* [Problem description]: Your task is to transcribe the entries below exactly, from their first line down to the line containing "Image resolution: width=640", and to stop there.

* [Records for the exercise]:
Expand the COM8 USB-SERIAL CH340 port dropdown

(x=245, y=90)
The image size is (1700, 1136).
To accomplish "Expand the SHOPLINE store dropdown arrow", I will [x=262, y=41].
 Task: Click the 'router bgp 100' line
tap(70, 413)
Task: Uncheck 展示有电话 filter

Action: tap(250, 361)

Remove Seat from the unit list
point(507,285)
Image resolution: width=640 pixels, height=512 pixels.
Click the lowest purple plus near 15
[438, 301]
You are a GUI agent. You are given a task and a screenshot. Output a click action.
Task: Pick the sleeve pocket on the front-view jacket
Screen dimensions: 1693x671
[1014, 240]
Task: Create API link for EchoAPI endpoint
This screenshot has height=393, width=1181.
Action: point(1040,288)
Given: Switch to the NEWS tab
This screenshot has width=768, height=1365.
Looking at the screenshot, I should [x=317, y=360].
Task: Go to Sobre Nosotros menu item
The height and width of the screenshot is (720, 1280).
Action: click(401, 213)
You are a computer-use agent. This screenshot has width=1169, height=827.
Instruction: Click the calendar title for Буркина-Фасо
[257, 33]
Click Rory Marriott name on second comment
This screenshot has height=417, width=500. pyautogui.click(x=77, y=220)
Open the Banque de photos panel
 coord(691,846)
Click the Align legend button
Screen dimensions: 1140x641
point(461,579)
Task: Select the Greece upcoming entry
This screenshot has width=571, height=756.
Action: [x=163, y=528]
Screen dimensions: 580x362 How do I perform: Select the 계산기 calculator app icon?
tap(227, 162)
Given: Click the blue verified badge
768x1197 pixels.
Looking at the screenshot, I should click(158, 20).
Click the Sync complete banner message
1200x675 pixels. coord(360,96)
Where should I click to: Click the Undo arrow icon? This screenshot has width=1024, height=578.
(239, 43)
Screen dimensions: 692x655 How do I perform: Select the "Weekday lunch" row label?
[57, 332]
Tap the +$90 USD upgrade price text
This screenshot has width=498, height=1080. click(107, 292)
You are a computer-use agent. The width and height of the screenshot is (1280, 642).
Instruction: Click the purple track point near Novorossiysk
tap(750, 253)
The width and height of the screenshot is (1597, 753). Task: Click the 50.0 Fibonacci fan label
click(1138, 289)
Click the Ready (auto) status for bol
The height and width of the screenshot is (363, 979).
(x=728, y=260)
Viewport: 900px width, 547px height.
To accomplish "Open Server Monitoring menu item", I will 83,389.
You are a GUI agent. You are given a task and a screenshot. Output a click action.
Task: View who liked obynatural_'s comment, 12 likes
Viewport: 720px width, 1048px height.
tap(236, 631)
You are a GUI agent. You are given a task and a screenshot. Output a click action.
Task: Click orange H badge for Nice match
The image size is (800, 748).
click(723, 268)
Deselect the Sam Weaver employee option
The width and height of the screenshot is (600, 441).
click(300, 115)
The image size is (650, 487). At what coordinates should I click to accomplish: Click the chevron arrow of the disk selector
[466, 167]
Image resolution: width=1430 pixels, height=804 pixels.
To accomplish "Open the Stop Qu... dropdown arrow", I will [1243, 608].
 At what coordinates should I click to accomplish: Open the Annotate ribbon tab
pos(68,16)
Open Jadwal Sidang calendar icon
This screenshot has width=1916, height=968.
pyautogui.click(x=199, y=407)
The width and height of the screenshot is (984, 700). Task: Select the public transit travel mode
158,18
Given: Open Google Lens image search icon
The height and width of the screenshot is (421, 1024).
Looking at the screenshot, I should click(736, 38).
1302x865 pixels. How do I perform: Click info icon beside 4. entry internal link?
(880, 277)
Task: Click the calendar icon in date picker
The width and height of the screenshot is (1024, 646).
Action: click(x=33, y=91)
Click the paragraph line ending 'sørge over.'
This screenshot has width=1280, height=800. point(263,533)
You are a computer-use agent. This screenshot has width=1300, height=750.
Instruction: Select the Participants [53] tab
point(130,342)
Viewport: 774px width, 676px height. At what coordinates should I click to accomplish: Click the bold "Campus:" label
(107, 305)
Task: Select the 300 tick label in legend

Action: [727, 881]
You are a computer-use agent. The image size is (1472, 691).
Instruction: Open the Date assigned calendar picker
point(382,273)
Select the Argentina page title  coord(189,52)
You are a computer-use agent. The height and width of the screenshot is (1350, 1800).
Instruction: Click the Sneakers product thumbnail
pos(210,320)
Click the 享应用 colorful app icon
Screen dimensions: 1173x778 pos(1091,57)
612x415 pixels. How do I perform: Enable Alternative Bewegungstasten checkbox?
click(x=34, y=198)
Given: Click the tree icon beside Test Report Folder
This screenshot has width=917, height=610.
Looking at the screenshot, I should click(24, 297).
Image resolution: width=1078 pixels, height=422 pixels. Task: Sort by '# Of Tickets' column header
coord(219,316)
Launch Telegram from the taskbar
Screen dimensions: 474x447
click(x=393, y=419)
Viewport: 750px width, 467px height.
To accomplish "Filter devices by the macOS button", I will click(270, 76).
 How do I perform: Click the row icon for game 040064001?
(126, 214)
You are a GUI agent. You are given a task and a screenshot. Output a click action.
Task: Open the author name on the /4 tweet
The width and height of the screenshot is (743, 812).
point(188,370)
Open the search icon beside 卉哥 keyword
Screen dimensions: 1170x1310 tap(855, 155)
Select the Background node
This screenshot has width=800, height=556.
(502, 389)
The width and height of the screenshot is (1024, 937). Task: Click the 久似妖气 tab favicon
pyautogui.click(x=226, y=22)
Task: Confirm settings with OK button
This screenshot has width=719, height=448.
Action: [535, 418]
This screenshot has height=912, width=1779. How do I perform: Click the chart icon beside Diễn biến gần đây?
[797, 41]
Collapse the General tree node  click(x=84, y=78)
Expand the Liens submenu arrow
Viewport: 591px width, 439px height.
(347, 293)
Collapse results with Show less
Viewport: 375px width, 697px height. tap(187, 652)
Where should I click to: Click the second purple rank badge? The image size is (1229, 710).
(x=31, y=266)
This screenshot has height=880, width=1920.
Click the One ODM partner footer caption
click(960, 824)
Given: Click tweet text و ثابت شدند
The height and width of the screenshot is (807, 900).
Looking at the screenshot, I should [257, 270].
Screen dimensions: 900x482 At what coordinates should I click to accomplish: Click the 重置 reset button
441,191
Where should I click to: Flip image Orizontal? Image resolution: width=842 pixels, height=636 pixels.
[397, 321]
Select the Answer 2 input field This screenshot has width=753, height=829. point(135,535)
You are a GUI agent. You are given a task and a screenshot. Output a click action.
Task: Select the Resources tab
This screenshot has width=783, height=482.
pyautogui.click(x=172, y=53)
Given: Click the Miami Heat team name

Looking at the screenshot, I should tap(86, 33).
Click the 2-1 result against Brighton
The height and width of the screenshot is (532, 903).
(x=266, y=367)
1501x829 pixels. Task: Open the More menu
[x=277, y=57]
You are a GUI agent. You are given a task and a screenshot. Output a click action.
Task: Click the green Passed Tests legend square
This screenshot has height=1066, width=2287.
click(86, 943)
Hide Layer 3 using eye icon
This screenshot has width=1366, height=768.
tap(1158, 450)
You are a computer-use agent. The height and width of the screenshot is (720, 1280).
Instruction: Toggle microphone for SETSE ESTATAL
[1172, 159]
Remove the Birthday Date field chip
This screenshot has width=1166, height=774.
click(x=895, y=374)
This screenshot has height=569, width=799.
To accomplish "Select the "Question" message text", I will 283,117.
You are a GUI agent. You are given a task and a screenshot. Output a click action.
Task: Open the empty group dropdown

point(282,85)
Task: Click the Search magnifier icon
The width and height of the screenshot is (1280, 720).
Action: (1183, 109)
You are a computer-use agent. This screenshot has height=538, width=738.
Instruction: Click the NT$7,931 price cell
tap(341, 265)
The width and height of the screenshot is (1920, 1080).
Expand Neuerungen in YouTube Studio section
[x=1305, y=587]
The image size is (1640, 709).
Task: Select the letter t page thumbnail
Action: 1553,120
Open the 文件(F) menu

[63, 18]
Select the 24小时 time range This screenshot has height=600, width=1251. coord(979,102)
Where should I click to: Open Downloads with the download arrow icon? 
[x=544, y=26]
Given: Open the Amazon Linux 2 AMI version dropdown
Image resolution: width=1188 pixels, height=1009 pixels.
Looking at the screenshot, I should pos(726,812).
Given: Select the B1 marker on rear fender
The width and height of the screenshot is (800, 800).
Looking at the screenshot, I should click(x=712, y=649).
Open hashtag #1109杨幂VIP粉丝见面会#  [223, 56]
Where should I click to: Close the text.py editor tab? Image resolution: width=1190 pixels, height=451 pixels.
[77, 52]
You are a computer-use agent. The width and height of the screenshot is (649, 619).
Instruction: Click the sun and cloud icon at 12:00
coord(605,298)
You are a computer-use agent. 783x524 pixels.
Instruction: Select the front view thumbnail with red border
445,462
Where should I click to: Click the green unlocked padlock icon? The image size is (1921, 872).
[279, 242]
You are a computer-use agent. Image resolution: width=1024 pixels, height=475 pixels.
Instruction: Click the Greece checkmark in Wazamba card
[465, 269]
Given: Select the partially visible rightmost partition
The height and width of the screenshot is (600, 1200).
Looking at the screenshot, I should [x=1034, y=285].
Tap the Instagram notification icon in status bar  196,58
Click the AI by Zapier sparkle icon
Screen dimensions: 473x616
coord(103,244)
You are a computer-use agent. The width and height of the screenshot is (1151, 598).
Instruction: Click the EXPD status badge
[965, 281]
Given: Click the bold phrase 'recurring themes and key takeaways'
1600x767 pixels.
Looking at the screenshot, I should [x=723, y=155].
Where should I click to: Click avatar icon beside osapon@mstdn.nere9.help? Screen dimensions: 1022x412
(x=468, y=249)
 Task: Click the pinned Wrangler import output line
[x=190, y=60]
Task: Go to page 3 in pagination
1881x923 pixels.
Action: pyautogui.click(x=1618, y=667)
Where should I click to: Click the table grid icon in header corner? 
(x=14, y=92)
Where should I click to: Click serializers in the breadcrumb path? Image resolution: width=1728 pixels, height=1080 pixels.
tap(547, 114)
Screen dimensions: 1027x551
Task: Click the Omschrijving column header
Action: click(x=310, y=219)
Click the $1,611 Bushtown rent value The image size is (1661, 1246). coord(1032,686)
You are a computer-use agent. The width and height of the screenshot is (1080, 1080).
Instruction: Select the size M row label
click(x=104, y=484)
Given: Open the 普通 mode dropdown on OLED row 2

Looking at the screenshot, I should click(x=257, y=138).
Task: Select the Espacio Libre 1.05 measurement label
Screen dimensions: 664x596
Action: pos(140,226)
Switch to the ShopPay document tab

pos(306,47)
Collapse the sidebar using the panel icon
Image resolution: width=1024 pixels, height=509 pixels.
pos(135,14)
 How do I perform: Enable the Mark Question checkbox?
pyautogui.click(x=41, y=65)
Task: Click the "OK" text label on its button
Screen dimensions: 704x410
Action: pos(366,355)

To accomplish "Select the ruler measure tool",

* [Solution to the problem]:
Expand the COM8 USB-SERIAL CH340 port dropdown

(x=245, y=90)
The image size is (1700, 1136).
To accomplish "Expand the SHOPLINE store dropdown arrow", I will [x=262, y=41].
 Task: Click the 'router bgp 100' line
tap(70, 413)
Task: Uncheck 展示有电话 filter

Action: tap(250, 361)

Remove Seat from the unit list
point(507,285)
Image resolution: width=640 pixels, height=512 pixels.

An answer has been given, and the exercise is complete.